Airbnb used to resist all government interventions with its business model but has altered that approach. Company spokesman Peter Schottenfels said it collects and remits taxes to more than 230 municipalities, states and cities worldwide, including 16 states in the United States.
“We are in full support of efforts to collect and remit taxes on behalf of our host community. We want to make sure that our hosts are paying their fair share of taxes,” said Schottenfels, who said the state law could ensure compliance and eliminate paperwork.
While Airbnb supports the tax bill, A4587, which was advanced by the Assembly tourism committee in a 5-2 vote, it’s resisting a companion bill that would set up rules for cities and towns to regulate the home-sharing economy.
Assemblywoman Valerie Vainieri Huttle, D-Bergen, said she hopes the tax bill acts an incentive to municipalities to allow the short-term home rentals. But around 17 municipalities – including eight of the 13 in her legislative district – have effectively banned them by requiring minimum stays of 30 days.
She is sponsoring a second bill, which was advanced unanimously by the Assembly tourism committee, which would let municipalities license short-term home rentals or ban the practice. It would not apply to seasonal rentals at the Shore.
“We support Airbnbs and other transient marketplaces. However, when we hear the word business, and a growing business, there needs to be some safeguards and regulations in place,” Vainieri Huttle said.
Under the bill, A4441, people couldn’t offer their homes for short-term rentals unless they register with their municipality; those that don’t could be fined $100 a day. If homeowners weren’t present, they couldn’t rent out a home through a transient marketplace for more than 30 days a year. People who own a multiple dwelling could register only a single unit.
Vainieri Huttle likened it to registries for pets or apartments.
“If we are in a single-family zoned neighborhood and you have an Airbnb coming in, you’re literally actually having a hotel right next to your house,” Vainieri Huttle said. “Not that we want to ban that, but we want to know who’s coming into the neighborhoods.”
Schottensfels of Airbnb said the company favors regulations but not the version moving in Trenton.

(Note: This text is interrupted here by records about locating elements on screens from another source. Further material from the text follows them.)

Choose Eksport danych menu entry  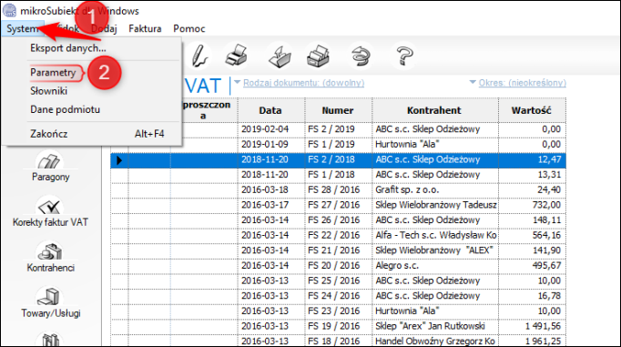[x=68, y=48]
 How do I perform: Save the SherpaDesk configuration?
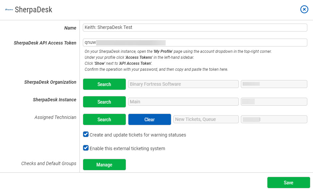pos(288,183)
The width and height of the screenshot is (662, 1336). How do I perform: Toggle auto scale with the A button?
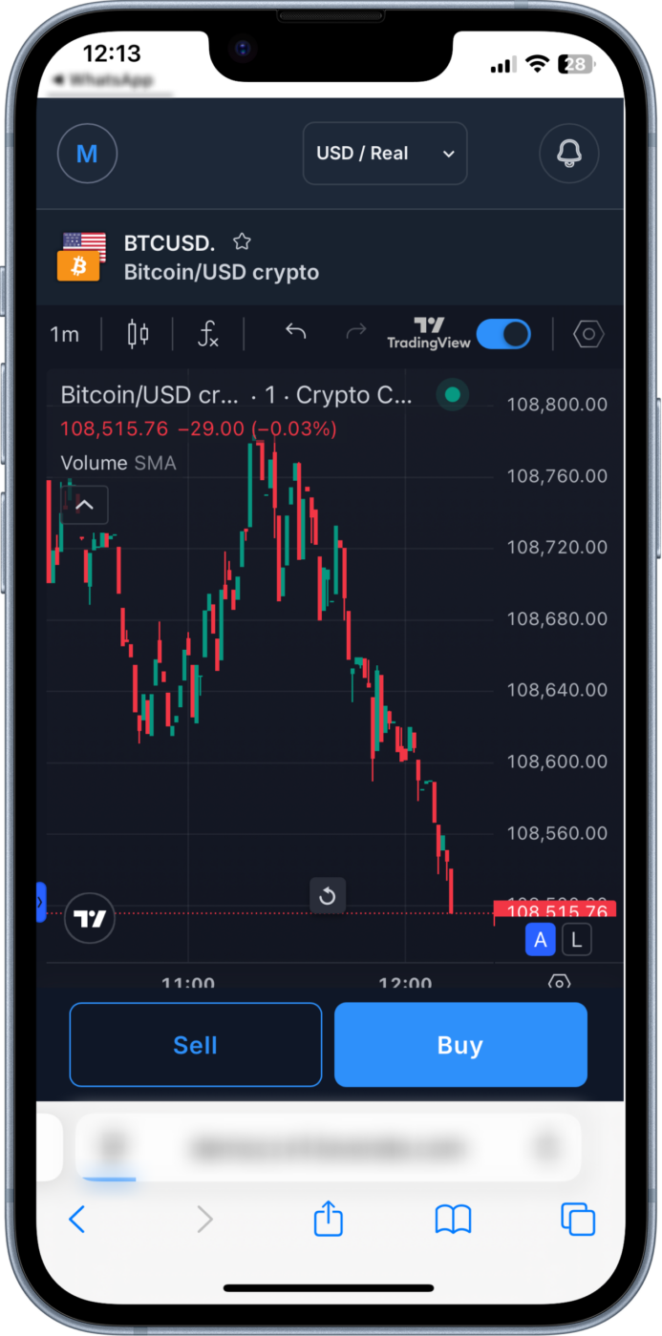tap(540, 940)
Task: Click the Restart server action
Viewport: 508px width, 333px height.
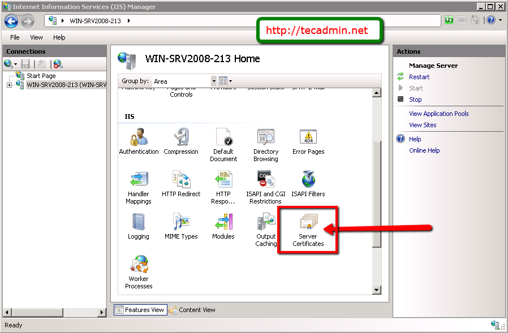Action: [419, 76]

“I understand that it is permissive, but I think that there are parts of the bills that it could be made more clear that it is permissive instead of mandatory,” said Schottensfels, who also called the registration mandate restrictive.
“There are some really good things happening in New Jersey, especially in Jersey City, other towns along the Shore that have really benefited from the home-sharing community,” he said. “We want to make sure that towns have that option and that they have a full range of flexibility in how they want to regulate the home-sharing economy.”
Joe Simonetta, a lobbyist for the New Jersey Hotel & Lodging Association, said the tourism industry supports home-sharing sites but that “the Uber of property rentals” needs regulation.
“People are renting these places for a night or two nights and then putting a party invite online. Next thing you know the neighborhood is inundated with a hundred, 150 cars,” Simonetta said.
“This goes a long way in monitoring the use and also gives municipalities the ability to say whether or not they want this in their neighborhood,” he said.
Schottensfels says the company makes efforts to prevent problems, like a ‘neighbors’ tool through which people can report suspected misuse.
“We use sophisticated technologies, including searches of public databases to make sure that the right people are using our platform and that the wrong people are not allowed to,” Schottenfels said.